In this particular case, fn foo(values: [i32; 3]) should be good enough.

In most cases, I'd say that slice lengths are not particularly "inferrable" at compile time, even with const generics.

Note, however, that &longer[1..4] can't be passed because it is of wrong type:

fn foo(values: &[i32; 3]) {
    println!("{}/{}/{}", values[0], values[1], values[2]);
}

fn main() {
    let longer: Vec<i32> = vec![10, 20, 50, 100, 200, 500, 1000];
    foo(&longer[1..4]); // won't work
}

(Playground)

Error:

error[E0308]: mismatched types
 --> src/main.rs:7:9
  |
7 |     foo(&longer[1..4]); // won't work
  |     --- ^^^^^^^^^^^^^ expected array `[i32; 3]`, found slice `[i32]`
  |     |
  |     arguments to this function are incorrect
  |
  = note: expected reference `&[i32; 3]`
             found reference `&[i32]`
note: function defined here
 --> src/main.rs:1:4
  |
1 | fn foo(values: &[i32; 3]) {
  |    ^^^ -----------------

For more information about this error, try `rustc --explain E0308`.

I guess that's because there is no "sized coercion" as an opposite of unsized coercions.

This can slightly be improved with TryInto.
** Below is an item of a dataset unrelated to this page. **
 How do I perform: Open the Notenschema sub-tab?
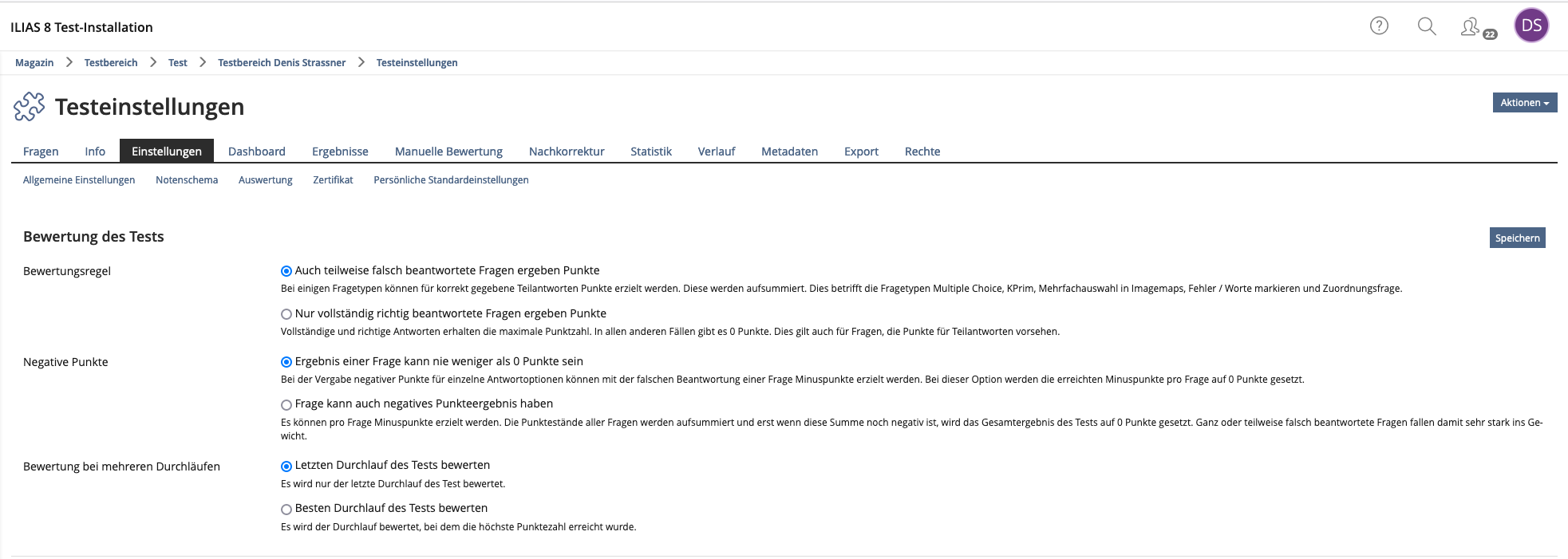click(x=187, y=180)
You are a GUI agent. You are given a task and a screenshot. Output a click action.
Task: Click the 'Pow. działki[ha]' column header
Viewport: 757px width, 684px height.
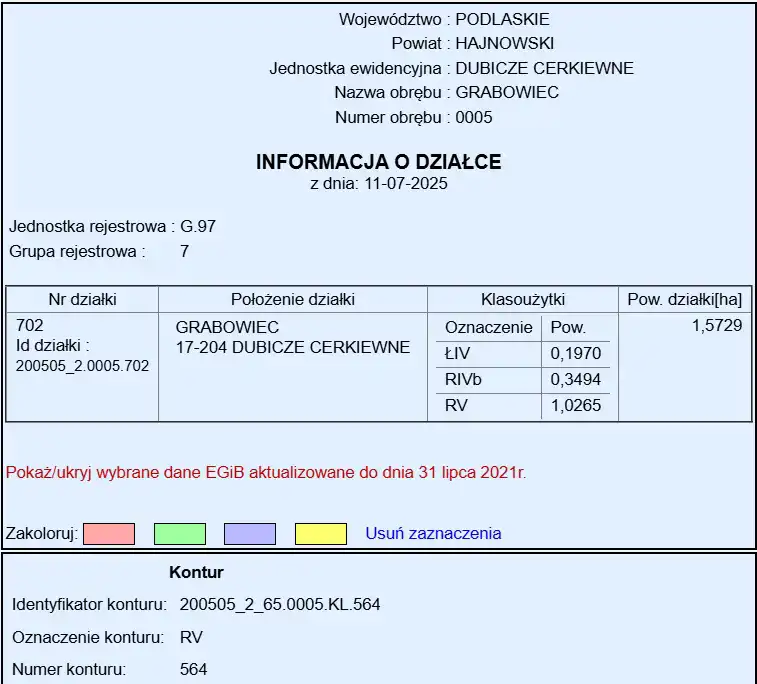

foo(slice.try_into().unwrap());

Yes you're right. I was suggesting to change the entire manner of handling from vectors/slices to arrays. But often you can't choose, you have either a vector or an array. In that case, passing a slice and doing a assert is more general option (ie, can handle both cases).
Regarding the runtime cost, I wonder if it is going to be too much (or anything at all). If you look at Godbolt:

example::sum:
        push    rax
        cmp     rsi, 3
        jne     .LBB0_1
        mov     eax, dword ptr [rdi + 4]
        add     eax, dword ptr [rdi]
        add     eax, dword ptr [rdi + 8]
        pop     rcx
        ret
.LBB0_1:
        lea     rdi, [rip + .L__unnamed_1]
        lea     rdx, [rip + .L__unnamed_2]
        mov     esi, 33
        call    qword ptr [rip + core::panicking::panic@GOTPCREL]
        ud2

Given how well modern branch predictors work, it might be just one extra compare.

Are you asking this out of curiosity or do you have this cropping up as a problem somewhere? Coz, that'd definitely be interesting to know.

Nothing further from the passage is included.